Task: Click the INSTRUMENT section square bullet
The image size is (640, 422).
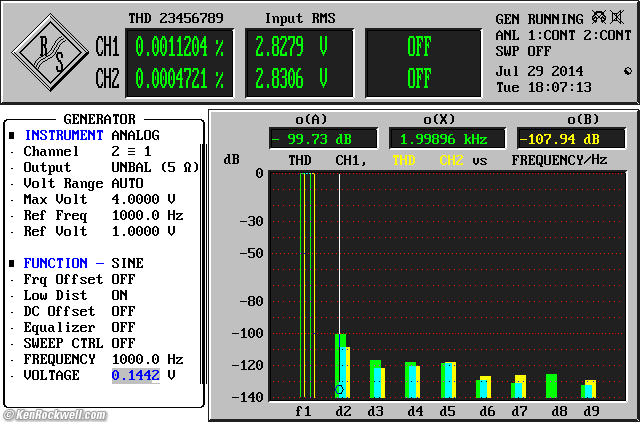Action: pyautogui.click(x=12, y=135)
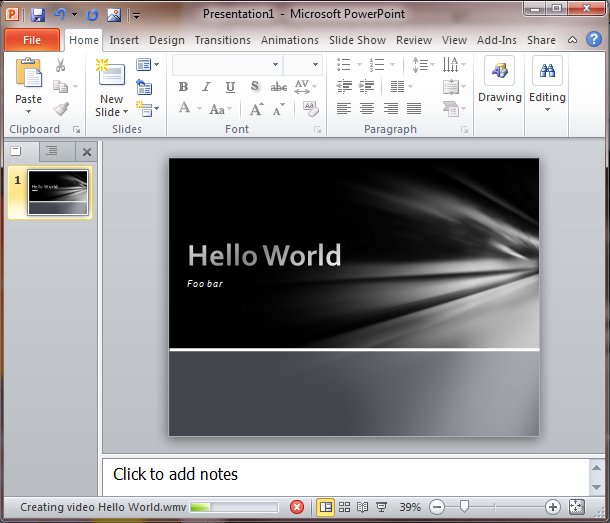This screenshot has height=523, width=610.
Task: Open the Transitions tab
Action: (222, 40)
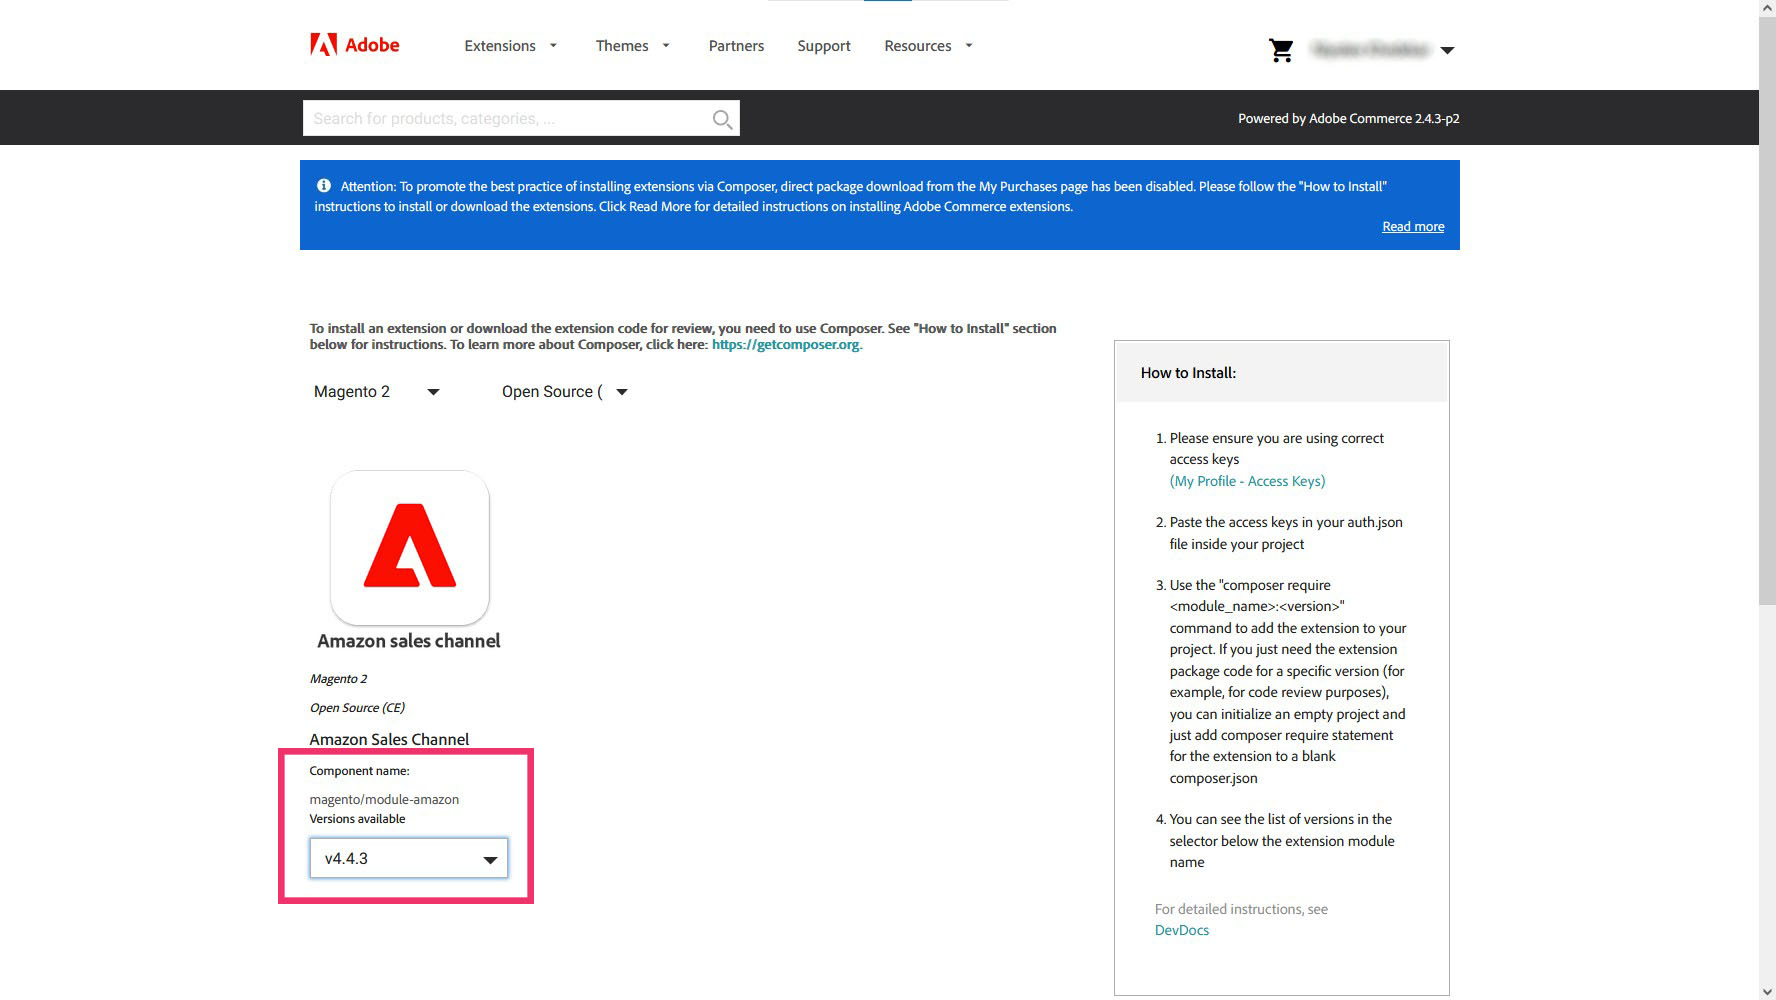Image resolution: width=1776 pixels, height=1000 pixels.
Task: Open My Profile - Access Keys link
Action: [1247, 481]

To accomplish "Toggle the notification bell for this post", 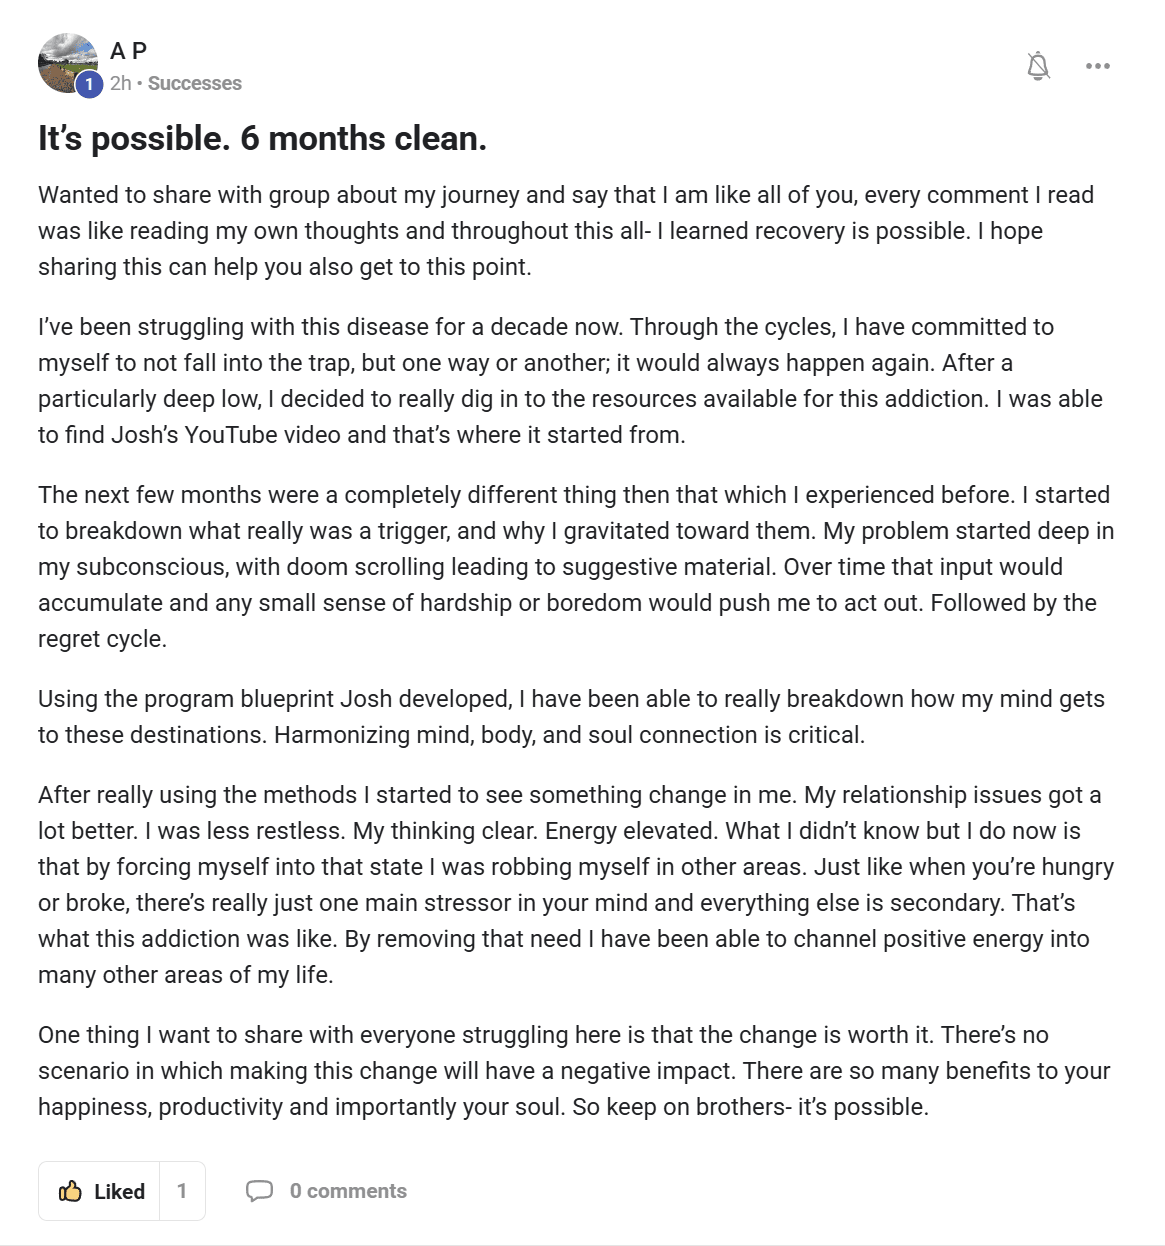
++++++++
§ **Exercise task**:
Rewrite all of the material above, swapping "notification bell" for "bookmark icon" and leaving every other word unchanged. Omit the pictures from your copy.

§ **Solution for this problem**:
Task: Click the INSTRUMENT section square bullet
The image size is (640, 422).
Action: pyautogui.click(x=12, y=135)
This screenshot has height=523, width=610.
Task: Open the Transitions tab
Action: (222, 40)
Image resolution: width=1776 pixels, height=1000 pixels.
Task: Open My Profile - Access Keys link
Action: [1247, 481]

To accomplish "Toggle the bookmark icon for this post", 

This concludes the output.